L’ambassadeur Cong souhaite que le Canada examine les intérêts communs entre les deux pays plutôt que de trouver des raisons pour se chicaner.

«Nous espérons et nous prions les Canadiens d’avoir une perception rationnelle de la Chine, de regarder dans la même direction que la Chine, d’établir un respect mutuel, de chercher des bases communes et de mettre de côté les différences afin de créer une meilleure atmosphère. Il faut cesser d’installer de nouveaux obstacles si on veut améliorer les relations», dit-il.

Mais Lynette Ong, une experte de l’Université de Toronto, rappelle que le gouvernement chinois use de représailles contre les pays qui ne coopèrent pas avec lui, notamment en restreignant les importations de façon arbitraire.

«[Les autorités chinoises] se servent de prétextes comme des raisons de santé arbitraires. Elles vont prétendre que les produits canadiens comme la viande de bœuf ou l’huile de canola ne respectent pas les normes sanitaires. Et comme elles sont responsables de tous ces tests, il n’y a rien que le Canada puisse faire», soutient la Pre Ong.

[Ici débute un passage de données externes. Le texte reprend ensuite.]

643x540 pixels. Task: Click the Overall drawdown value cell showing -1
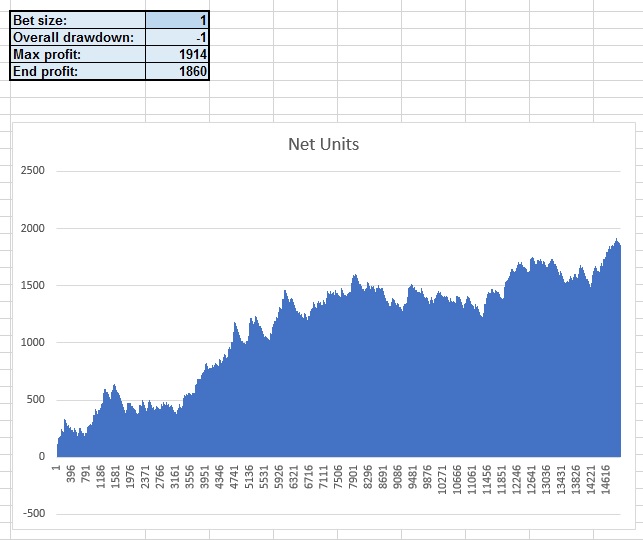point(177,38)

Le Conseil d’affaires Canada-Chine (CCAC), un groupe non partisan qui dit agir comme principal porte-parole des entreprises canadiennes en Chine, souhaite que le gouvernement fédéral imite l’Australie dont les relations avec Pékin semblent s’améliorer malgré de nombreux différends. Les deux pays ont maintenu de nombreuses visites ministérielles. Par exemple, le premier ministre australien Anthony Albanese a rencontré le week-end dernier le président chinois Xi Jinping à Pékin.

«On constate moins de problèmes lorsque deux pays travaillent vraiment de concert», affirme la directrice générale du CACC, Sarah Kutulakos.

Mme Kutulakos fait valoir que les États-Unis ont maintenu un équilibre semblable, malgré les discours enflammés. Conséquence: les exportations de produits, comme la nourriture pour animaux domestiques, ont monté en flèche.

«La base de clients [en Chine] voulant acheter nos produits est en croissance. Mais si nous n’exportons pas et que nos concurrents le font, cela signifie que nous perdons du terrain.»

Selon elle, mettre les différends de côté ne signifie pas qu’il faille ignorer l’ingérence étrangère. Elle souhaite toutefois une approche plus tactique.

«Soulever des sujets comme l’ingérence étrangère est nécessaire, mais s’il n’existe aucun forum de discussion pour le faire, c’est comme si cela n’était pas fait du tout. En parler dans la presse occidentale ne réglera rien. Il existe des choses sur lesquelles on ne s’entendra jamais, mais en prendre prétexte pour refuser de discuter ne nous mènera nulle part.»